Calling 17-year-old Trayvon Martin's death in February 2012 a tragedy, "not just for his family, or for any one community, but for America," Obama appealed for people to remain calm after a court in Sandford, Florida, found that Martin's killer was acting in self-defense.
"I know this case has elicited strong passions," Obama said in a statement. "And in the wake of the verdict, I know these passions may be running even higher."
Americans spontaneously marched in Philadelphia, Atlanta, Florida capital Tallahassee, and US capital Washington. In New York, several thousand marched to Times Square as police lay in wait for them to step out of line. Many in the multi-racial crowd brandished signs bearing a portrait of Martin, and, despite temperatures that have neared 40 degrees Celsius lately (about 100 degrees Fahrenheit), wore hooded sweatshirts similar to one the 17-year-old had on the night of his death.

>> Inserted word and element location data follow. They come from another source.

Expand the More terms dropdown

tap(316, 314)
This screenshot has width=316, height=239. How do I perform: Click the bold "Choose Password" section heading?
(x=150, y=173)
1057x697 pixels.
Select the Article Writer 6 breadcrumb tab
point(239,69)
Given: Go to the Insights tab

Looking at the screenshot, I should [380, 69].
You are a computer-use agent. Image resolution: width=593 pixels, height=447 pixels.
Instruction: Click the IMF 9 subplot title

Chants included "The people say guilty!" and "No justice, no peace!" One sign urged, "Jail racist killers, not black youth." Another declared: "We are all Trayvon. The whole damn system is guilty." At least one marcher wore a T-shirt proclaiming: "I'm black. Please don't shoot."
'Shoot first' laws
Zimmerman's supporters believe he killed Martin within the boundaries of Florida's "Stand Your Ground" law, which allows deadly force for self-defense. Many, though, consider the case a murder sparked by racism, believing that Zimmerman, a volunteer neighborhood watchman, initiated the confrontation.
The jurors deliberated for 16 hours over two days before finding Zimmerman not guilty of second-degree murder and manslaughter, owing to the protection of "Stand Your Ground." As police had believed the unarmed teenager's was killing within the bounds of the law, Zimmerman, now 29, initially remained free for weeks after shooting the boy in February 2012.

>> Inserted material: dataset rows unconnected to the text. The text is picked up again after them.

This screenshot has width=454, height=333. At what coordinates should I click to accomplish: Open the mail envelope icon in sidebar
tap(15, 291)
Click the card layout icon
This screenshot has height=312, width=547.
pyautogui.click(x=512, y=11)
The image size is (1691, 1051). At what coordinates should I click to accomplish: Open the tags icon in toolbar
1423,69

"'Shoot first' laws like those in Florida can inspire dangerous vigilantism and protect those who act recklessly with guns," said New York Mayor Michael Bloomberg, who has spearheaded weapons-control legislation unpopular in states such as the one where the teenager was killed. "The tragic death of Trayvon Martin, an unarmed child attempting to walk home from the store, will continue to drive our efforts," Bloomberg added.
After the verdict, Trayvon's parents, Tracy Martin and Sybrina Fulton, who did not sit in the courtroom while the jury announced the fate of their son's killer, responded quickly on Twitter.

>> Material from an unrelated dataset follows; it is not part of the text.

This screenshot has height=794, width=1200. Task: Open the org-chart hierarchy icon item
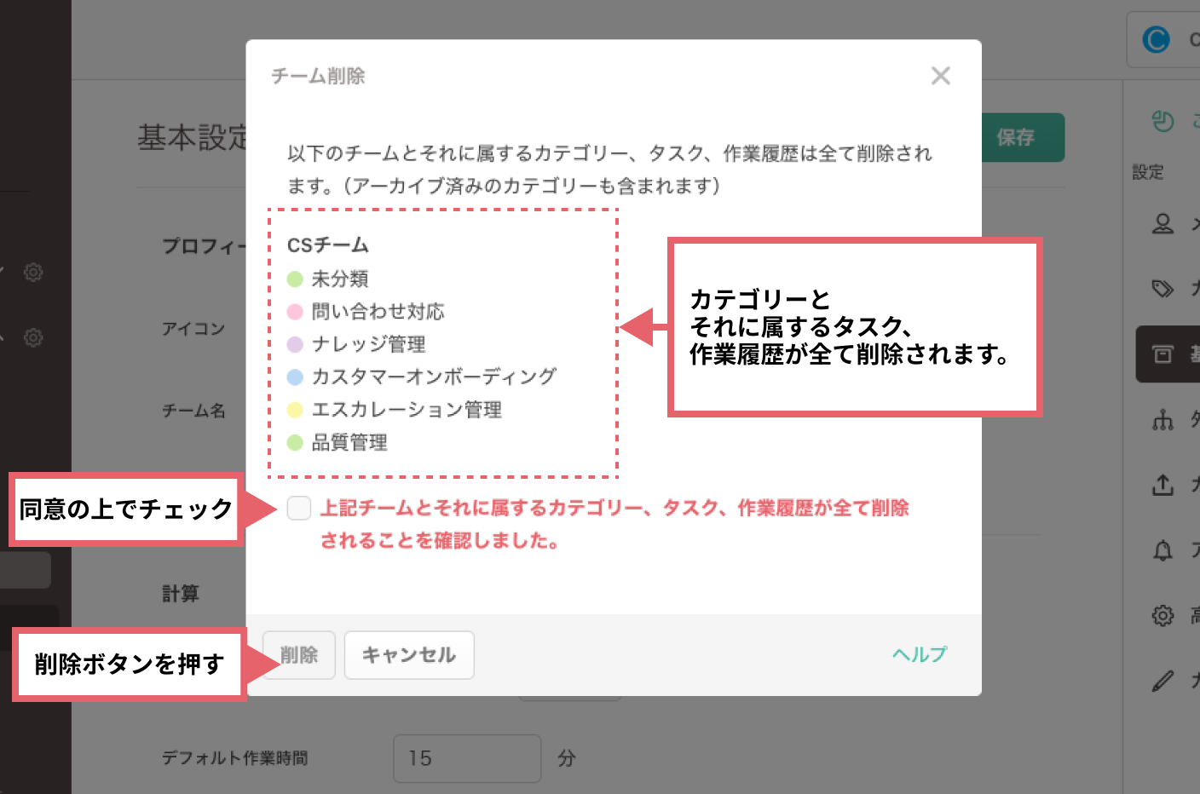click(1163, 419)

"Lord during my darkest hour I lean on you," wrote Fulton, the boy's mother. "You are all that I have. At the end of the day, GOD is still in control ... I will love you forever Trayvon!!!"
Although the defendant was cleared, the US Justice Department has announced that it will look into Martin's death to determine whether federal prosecutors will file criminal civil rights charges against Zimmerman. He may also face civil lawsuits from Martin's family.
In a statement released on Sunday, the Justice Department announced that it would determine whether "the evidence reveals a prosecutable violation of any of the limited federal criminal civil rights statutes within our jurisdiction."